Non-weedkiller control - Bindweed is difficult to get rid of, as their roots penetrate deep into the soil. However, if you’re persistent with your forking and hoeing, you might get rid of these weeds in a couple of years. Forking should be performed during autumn and winter so you can remove as much of bindweed’s roots. When spring comes and new growth appears, dig it out. Hoeing, on the other hand, is ideal when digging is not an option. Aim to sever the weed at ground level using your hoe. This job, unfortunately, is not a one time deal and it will need to be repeated through the weed’s growing season.
Appearance - Japanese knotweed is a quick-growing perennial weed, whose stems are tall and dense. It has invasive rhizomes, which can dig deep into any turf. During spring, purple-red shoots emerge at ground level. They then grow rapidly and by summer, produce dense bamboo-like canes, which can reach up to 2 metres in length. Japanese knotweed has heart- or shovel-shaped leaves, which can sometimes grow along the plant’s stems. This weed blooms between late summer and early autumn and its flowers resemble creamy-white tassels.

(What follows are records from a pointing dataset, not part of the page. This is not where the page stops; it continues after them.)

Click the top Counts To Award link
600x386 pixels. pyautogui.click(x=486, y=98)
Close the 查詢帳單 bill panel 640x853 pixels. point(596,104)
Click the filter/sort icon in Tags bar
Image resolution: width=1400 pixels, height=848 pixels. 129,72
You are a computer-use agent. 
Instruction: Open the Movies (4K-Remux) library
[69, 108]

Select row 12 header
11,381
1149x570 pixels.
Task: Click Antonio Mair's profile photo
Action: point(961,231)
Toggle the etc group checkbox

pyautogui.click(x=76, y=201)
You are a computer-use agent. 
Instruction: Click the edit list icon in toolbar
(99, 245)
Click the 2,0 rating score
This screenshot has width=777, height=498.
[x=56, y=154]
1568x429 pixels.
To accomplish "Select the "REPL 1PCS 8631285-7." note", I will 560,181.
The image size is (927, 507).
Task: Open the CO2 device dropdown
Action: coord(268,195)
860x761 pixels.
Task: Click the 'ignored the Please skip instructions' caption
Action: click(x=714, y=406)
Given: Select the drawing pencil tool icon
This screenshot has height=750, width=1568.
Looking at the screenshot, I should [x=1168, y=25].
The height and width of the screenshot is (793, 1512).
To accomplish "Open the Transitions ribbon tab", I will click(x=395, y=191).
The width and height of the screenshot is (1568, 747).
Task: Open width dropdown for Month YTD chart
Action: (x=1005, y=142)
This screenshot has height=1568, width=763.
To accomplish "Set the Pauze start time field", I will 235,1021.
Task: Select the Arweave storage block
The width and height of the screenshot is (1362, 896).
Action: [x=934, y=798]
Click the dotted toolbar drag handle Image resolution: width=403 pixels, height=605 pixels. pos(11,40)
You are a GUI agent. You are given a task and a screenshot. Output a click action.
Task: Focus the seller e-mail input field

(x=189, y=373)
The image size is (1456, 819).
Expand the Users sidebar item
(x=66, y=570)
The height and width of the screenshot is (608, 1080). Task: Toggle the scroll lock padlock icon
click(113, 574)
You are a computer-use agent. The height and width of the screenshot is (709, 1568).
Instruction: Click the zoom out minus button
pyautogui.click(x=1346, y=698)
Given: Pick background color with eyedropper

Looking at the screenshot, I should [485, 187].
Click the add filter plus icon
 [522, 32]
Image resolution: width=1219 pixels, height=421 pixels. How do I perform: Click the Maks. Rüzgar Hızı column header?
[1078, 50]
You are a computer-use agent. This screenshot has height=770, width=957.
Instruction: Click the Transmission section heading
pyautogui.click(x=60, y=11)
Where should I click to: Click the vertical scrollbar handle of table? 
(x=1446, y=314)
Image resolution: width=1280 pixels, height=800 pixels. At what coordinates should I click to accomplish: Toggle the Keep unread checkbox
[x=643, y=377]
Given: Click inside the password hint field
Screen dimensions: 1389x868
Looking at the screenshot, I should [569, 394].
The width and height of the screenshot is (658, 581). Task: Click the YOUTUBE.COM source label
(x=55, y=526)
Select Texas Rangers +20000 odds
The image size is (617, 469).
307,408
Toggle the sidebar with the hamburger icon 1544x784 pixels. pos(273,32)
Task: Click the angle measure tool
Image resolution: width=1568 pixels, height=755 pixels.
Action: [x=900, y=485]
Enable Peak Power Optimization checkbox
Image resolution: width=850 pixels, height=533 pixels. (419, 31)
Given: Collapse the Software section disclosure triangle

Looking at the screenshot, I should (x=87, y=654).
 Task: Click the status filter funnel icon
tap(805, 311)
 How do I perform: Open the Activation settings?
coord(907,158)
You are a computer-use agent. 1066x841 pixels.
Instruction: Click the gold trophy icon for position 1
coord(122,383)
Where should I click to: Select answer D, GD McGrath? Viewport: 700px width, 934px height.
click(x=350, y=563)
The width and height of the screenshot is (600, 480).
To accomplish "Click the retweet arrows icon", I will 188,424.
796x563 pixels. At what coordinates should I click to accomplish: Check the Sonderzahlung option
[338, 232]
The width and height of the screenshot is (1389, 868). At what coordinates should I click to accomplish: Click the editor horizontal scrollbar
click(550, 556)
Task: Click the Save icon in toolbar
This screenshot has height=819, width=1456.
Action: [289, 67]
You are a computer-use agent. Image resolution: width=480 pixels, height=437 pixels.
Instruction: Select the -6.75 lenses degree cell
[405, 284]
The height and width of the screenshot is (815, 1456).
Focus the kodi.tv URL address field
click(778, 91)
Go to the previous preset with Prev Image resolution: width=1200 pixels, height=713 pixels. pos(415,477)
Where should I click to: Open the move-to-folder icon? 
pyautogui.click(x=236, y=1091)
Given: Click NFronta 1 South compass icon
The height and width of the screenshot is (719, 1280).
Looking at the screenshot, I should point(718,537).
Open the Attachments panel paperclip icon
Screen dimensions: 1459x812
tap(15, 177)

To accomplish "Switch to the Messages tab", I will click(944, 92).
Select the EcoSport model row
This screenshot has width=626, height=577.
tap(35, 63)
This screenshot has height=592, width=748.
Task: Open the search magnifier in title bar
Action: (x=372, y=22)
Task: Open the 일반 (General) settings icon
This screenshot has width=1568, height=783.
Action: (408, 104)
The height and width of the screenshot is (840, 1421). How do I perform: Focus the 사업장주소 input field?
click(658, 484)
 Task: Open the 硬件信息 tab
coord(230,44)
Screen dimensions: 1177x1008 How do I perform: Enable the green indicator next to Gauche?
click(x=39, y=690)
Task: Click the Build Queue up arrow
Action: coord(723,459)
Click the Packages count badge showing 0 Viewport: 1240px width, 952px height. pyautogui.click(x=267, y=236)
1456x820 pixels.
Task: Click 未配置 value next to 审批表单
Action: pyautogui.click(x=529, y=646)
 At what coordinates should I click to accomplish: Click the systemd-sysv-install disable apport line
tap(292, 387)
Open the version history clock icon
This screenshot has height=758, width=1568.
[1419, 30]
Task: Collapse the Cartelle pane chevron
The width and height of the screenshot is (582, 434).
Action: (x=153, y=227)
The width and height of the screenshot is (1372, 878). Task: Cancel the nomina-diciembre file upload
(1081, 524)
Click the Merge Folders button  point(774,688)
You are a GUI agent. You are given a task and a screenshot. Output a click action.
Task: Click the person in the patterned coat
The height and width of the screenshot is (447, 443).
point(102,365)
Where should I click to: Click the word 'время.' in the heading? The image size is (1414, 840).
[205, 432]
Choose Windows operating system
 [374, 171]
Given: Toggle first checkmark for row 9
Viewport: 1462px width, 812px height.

Why is it problematic? - Japanese knotweed is a deeply penetrating plant that is almost impossible to get rid of on your own. No matter what you try, chances are the weed will persevere. If this weed grows close to your home, it can send its rhizomes underneath your property and destroy the foundation.
Non-weedkiller control - If you have Japanese knotweed in your garden, chances are you will need to call a professional service to have it removed. Special knotweed contractors will have to be called to remove and dispose of this weed.
Now that you know how to discern some of the most common weeds in the UK, just keep on top of them by getting rid of them when they are still young or as soon as you spot them in your garden or on your lawn. Be careful with Japanese knotweed, however, as you will be committing an offence if you unintentionally facilitate its spread, while trying to remove this invasive plant. Call a professional instead!